2022年2月12日に当団体で、法務省法制審議会第8回の議論をもとに、第6回「
やり直し法制審」の議論をインターネット配信しました(共同親権運動チャンネル・羽田ゆきまさ報道局)のでどうかご覧ください(「共同親権運動・国家賠償請求訴訟を進める会」のサイトで議事録も公開しています)。

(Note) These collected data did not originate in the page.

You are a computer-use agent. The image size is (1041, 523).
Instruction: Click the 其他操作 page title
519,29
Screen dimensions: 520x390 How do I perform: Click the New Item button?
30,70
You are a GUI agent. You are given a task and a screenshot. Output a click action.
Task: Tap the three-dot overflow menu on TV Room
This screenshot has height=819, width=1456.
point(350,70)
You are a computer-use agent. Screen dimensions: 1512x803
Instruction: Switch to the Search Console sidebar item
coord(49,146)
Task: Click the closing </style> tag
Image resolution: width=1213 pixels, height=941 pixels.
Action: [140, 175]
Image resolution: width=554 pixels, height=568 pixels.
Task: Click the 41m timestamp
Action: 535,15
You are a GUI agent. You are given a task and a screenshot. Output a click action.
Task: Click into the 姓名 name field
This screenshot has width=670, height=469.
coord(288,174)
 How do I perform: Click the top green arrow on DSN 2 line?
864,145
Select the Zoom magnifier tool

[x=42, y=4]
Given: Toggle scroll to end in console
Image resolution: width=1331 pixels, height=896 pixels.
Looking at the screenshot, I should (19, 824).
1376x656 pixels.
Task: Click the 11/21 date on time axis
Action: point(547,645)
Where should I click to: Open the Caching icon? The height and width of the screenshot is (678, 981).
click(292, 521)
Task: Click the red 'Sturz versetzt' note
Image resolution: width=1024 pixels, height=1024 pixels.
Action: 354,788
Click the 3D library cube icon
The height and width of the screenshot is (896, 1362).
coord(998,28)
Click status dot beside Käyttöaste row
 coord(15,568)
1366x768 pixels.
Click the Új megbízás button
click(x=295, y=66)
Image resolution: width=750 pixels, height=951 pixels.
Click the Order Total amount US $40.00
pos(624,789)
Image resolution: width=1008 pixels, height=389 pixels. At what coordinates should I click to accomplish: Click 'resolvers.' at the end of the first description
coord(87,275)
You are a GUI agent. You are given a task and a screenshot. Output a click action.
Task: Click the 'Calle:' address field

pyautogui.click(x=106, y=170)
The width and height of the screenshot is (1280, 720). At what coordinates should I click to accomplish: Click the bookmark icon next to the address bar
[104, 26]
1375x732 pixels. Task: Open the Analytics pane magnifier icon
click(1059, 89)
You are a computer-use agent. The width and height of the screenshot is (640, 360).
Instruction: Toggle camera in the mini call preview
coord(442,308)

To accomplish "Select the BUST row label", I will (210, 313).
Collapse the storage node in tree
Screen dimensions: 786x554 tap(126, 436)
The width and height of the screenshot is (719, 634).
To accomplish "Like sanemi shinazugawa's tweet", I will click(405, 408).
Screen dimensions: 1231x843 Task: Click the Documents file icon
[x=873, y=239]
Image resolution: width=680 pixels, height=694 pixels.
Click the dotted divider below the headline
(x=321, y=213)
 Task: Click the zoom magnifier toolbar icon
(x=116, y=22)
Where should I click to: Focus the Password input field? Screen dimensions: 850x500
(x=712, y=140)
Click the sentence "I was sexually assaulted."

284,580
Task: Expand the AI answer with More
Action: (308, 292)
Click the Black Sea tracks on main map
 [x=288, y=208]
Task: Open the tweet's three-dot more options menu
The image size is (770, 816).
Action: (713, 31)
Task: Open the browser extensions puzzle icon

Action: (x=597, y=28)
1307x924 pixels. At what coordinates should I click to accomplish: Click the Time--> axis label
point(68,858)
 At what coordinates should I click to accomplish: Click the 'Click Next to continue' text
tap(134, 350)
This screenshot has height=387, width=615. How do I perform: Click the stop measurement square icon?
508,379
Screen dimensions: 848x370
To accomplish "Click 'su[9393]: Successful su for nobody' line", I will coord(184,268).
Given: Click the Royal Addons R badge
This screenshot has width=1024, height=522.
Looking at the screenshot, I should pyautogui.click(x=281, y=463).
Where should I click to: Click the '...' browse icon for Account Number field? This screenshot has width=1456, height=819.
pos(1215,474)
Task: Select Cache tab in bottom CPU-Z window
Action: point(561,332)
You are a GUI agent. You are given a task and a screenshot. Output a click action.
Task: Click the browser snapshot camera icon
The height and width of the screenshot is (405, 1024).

「法制審議会家族法制部会・やり直し法制審」(2021年 10~12月分)
https://www.youtube.com/watch?v=wfv_T-g4QzM
https://www.youtube.com/watch?v=7-Al2146qDY&t=6s
https://www.youtube.com/watch?v=qdsn7z1MYP0&t=87s

法務大臣の民法法制審議会の諮問事項は「父母の離婚に伴う子の養育への深刻な影響や子の養育の在り方の多様化等の社会情勢に鑑み、子の利益の確保等の観点から、離婚及びこれに関連する制度に関連する制度に関する規定等を見直す必要があると思われるので、その要綱を示されたい。」ということです。
 そこで、当団体での議論を踏まえ、法制審議会での議論の推移について、以下の点を指
摘し、法制審議会における議論への反映を強く求め、勧告いたします。

【勧告1】
「子どもを産んだ生物学上の父母が、仮に離婚や子との別離を経たとしても、原則として父母の子を養育する権利・義務が損なわれてはならない」、という点について議論してください。第1回~8回(10月19日開催)までの議事録を確認しておりますが、この点について、根本的に議論された形跡は一度もありません。この議論をせずに、子の養育についての話し合いをしても、不毛とあると言わざるを得ません。

【勧告2】
単独親権制度のため、子どもの素直な意見表明が担保できない実情に目を向けてください。
子どもは、同居親のみに事実上の生存権を握られている中で、別居親への慕情を安心して表明できるとお思いですか。誰にも抑圧されない、子どもの本音を聞き取る方法が必要で、そのための最初の1歩が共同親権に移行することです。

【勧告3】
法制審議会では、離婚後の子の養育について、各論に対する議論の集積によって養育問題の全体をまとめようとしていますが、これまでの会議において、子の養育という問題は、親権制度に触れずには法改正に向けた議論に展開していかないことが、既に一部の心ある委員の中では意識されています。すぐに、親権制度についての議論を始めてください。

この勧告書は請願法に基づき、委員会審議時に各委員に配布回覧してください。